Il ministro della Giustizia belga, Koes Geens, ha però bloccato la "procedura d'eutanasia", decidendo che il detenuto sarà trasferito in una struttura psichiatrica legale, specializzata in lungodegenti, a Gand, aperta di recente dove, spiega, avrà una "vita qualitativamente decente". Una decisione, fa sapere il ministro dopo le polemiche dei giorni scorsi, che attiene a "motivi personali legati al segreto medico" e soprattutto dimostra "la capacità logistica del Belgio di agire in conformità con gli standard moderni di monitoraggio di questo tipo di carcerati".
Van Den Bleeken violentò e strangolo una ragazza di 19 anni nel 1989 in un bosco nei pressi di Anversa. La madre della vittima morì di crepacuore. Le sorelle della donna uccisa da Van den Bleeken si sono opposte alla concessione dell'eutanasia: "Quell'uomo deve marcire in cella", hanno detto.
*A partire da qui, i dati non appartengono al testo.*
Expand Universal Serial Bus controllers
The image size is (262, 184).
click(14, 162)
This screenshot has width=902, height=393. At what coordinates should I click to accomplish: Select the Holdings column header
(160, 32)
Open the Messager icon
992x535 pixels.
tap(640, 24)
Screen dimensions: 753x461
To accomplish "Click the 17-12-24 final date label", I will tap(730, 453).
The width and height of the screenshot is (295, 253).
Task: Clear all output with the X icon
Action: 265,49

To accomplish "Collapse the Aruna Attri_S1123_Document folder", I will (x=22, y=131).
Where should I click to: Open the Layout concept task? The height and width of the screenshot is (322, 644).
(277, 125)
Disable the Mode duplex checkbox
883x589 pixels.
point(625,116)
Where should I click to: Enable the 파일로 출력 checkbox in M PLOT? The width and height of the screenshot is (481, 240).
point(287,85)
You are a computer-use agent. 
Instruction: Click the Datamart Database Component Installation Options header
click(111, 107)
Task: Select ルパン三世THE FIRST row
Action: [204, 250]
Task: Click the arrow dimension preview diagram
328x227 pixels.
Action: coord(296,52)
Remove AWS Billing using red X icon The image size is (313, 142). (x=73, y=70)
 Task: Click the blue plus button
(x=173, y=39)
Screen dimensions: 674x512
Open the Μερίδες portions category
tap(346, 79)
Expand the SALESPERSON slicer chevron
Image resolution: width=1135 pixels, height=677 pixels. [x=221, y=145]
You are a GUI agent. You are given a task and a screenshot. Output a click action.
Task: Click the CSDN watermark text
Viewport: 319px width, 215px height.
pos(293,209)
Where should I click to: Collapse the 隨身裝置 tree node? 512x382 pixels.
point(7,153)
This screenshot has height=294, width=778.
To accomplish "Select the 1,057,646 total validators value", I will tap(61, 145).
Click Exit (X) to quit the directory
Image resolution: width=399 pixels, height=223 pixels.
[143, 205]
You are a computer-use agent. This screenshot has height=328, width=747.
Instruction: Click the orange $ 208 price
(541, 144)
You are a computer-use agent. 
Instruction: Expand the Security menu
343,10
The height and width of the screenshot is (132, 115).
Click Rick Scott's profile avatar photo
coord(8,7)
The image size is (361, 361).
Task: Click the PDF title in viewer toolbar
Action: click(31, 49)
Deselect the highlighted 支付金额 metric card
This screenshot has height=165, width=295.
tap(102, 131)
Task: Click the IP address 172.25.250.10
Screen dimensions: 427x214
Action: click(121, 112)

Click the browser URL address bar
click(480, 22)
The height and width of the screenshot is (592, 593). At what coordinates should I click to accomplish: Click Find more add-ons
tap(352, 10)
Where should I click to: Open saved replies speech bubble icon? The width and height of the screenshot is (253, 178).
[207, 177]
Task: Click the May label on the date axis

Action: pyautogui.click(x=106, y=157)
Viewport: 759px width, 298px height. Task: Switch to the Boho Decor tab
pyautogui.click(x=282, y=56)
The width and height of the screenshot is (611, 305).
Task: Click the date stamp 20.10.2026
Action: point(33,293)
L'eutanasia in Belgio è legale dal 2002 e nel 2013 c'è stato il record dei casi, 1.807.
Giorni fa, quando un giudice della Corte d'Appello belga aveva accolto la richiesta di Van Den Bleeken, la Lega dei Diritti dell'Uomo aveva duramente criticato il silenzio delle autorità politiche di Bruxelles, sottolineando come quella tragica domanda di eutanasia fosse la conseguenza immediata dell'incapacità dello Stato di fornire a detenuti con gravissimi problemi mentali un trattamento medico adeguato. Del resto, lo stesso Van Den Bleeken aveva dichiarato di desiderare la morte proprio perché si trovava in carcere in condizioni "disumane". In quel luogo, aveva sottolineato, non aveva alcuna possibilità di "convivere con i suoi enormi problemi psicologici e di controllare i suoi impulsi sessuali".
Il caso ha sollevato forti polemiche sui limiti del ricorso all'eutanasia, in un Paese come il Belgio che ha una delle legislazioni tra le più articolate ed estese al mondo. Il testo, aggiornato nel 2002, prevede infatti il via libera all'eutanasia in caso di una "sofferenza fisica o psichica costante e insopportabile".
Tuttavia, tanti, anche qui in Belgio, hanno visto dietro la scelta iniziale dei medici a favore del suicidio assistito una sorta di resa di fronte a un sistema carcerario inefficiente. Oggi il dietrofront del governo che smorza, ma solo in parte, il dibattito, restringendo la casistica di applicazione della norma, almeno per quanto riguarda gli ergastolani.